- **Task to carry out**: Scan the records beneath this line for the line holding "Task: Click the zoom" and the line holding "Given: Open the Customers tab", then transcribe exactly those two and all lines between.

Collected data entries:
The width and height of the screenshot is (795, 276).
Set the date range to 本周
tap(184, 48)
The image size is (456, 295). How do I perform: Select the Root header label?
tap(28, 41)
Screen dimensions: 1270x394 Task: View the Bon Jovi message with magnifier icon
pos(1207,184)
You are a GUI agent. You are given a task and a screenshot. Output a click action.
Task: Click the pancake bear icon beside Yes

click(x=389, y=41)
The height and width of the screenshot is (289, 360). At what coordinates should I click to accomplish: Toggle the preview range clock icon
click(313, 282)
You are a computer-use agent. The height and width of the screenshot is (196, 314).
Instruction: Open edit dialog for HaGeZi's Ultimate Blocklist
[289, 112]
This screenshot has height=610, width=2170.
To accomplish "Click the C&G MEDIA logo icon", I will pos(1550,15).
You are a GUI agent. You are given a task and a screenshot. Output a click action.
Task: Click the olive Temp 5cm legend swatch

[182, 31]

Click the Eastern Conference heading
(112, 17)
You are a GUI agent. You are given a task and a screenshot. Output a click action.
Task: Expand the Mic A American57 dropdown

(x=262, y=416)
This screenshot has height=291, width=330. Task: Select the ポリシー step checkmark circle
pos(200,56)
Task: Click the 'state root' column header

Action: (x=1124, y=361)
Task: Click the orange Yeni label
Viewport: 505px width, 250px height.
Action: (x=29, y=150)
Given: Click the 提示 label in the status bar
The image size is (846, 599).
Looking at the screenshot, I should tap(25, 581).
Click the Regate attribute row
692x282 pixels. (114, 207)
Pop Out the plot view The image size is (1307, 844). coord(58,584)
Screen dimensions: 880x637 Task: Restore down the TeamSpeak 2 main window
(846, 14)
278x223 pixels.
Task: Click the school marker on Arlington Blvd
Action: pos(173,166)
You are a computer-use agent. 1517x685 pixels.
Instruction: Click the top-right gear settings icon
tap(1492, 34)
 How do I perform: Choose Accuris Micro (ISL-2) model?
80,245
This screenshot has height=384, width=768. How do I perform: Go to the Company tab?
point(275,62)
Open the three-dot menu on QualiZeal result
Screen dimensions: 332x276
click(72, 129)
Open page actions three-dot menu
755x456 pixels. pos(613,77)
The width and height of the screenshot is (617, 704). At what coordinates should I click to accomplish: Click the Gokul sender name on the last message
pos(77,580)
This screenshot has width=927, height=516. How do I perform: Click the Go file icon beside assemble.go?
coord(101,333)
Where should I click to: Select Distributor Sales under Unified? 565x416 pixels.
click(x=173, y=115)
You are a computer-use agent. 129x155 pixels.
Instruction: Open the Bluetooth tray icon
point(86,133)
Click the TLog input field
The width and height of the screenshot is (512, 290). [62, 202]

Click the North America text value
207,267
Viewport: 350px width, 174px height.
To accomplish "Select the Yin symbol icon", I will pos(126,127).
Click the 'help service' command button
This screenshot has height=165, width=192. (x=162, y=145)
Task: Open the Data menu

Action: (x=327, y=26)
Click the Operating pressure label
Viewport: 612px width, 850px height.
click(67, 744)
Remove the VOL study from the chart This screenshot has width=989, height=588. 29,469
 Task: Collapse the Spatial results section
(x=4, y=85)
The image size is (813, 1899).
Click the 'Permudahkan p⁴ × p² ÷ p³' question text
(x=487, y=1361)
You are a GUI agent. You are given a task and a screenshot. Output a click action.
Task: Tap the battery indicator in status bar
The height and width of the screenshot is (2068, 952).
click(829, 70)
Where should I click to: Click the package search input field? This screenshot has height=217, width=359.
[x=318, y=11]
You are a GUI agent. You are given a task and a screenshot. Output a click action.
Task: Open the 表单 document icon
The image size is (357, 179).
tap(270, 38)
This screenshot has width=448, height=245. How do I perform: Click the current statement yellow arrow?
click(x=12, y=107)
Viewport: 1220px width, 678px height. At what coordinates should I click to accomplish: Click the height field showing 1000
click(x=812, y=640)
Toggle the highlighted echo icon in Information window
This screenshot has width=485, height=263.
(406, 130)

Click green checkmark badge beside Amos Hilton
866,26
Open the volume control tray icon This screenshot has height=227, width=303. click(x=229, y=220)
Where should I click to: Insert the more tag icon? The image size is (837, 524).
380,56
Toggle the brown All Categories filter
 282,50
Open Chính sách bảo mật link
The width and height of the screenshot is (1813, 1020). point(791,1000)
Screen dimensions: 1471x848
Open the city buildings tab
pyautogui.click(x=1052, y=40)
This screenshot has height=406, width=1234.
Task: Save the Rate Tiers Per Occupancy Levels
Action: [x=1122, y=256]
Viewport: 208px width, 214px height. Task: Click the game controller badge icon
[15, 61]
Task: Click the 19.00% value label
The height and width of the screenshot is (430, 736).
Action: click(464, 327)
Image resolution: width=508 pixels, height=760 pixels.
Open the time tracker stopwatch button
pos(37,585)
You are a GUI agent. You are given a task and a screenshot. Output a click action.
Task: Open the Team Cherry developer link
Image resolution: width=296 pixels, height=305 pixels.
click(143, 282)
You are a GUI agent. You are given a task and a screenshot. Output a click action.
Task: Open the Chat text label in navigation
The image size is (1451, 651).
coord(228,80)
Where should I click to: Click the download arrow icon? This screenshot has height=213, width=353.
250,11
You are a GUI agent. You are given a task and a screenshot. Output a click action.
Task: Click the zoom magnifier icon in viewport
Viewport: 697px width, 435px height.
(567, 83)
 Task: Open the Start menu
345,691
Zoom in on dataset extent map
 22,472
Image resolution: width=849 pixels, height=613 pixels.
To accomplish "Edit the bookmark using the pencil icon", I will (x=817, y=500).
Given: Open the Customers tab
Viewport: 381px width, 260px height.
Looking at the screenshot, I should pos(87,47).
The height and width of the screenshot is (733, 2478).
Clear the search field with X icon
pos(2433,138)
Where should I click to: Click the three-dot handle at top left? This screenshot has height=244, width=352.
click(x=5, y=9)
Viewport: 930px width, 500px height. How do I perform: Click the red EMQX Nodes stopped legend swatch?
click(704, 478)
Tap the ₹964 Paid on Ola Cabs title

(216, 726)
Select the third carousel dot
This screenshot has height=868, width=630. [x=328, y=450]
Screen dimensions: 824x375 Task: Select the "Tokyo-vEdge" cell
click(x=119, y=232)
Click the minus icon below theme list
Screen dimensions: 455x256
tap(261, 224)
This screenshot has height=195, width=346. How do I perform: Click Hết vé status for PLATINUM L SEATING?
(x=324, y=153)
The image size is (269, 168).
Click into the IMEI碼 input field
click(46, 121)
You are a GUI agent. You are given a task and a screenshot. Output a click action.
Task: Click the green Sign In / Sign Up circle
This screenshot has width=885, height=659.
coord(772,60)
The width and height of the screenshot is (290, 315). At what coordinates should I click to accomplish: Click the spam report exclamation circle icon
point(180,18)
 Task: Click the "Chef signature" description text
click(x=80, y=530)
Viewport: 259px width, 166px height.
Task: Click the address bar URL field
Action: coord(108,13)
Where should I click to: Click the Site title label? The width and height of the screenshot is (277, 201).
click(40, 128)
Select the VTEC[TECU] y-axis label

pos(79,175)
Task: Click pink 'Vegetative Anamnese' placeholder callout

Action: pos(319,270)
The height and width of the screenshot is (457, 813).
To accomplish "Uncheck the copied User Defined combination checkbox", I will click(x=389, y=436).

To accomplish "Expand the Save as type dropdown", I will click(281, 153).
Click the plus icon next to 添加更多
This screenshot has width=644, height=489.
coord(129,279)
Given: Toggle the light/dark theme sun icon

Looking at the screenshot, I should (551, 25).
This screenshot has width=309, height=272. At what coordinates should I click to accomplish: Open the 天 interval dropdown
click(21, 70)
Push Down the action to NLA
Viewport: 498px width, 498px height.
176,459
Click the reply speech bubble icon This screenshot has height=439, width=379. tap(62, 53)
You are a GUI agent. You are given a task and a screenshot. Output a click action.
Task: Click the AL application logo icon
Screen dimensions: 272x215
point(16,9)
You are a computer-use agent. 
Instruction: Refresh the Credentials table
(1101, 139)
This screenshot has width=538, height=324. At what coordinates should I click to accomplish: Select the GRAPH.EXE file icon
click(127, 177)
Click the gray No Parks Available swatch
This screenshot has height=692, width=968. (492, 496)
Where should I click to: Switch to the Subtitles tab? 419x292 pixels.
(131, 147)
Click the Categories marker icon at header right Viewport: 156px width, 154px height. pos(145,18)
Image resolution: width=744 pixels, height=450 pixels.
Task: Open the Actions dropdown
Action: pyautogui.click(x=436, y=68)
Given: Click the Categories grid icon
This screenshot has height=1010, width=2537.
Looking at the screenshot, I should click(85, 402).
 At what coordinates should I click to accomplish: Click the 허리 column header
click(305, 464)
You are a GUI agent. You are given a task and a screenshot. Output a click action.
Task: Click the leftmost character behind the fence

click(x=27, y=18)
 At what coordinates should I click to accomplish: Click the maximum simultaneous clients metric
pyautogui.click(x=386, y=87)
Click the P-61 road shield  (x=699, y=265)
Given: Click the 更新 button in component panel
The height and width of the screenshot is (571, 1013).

- **Solution to the exercise**:
Task: Click the zoom magnifier icon in viewport
Viewport: 697px width, 435px height.
(567, 83)
 Task: Open the Start menu
345,691
Zoom in on dataset extent map
 22,472
Image resolution: width=849 pixels, height=613 pixels.
To accomplish "Edit the bookmark using the pencil icon", I will (x=817, y=500).
Given: Open the Customers tab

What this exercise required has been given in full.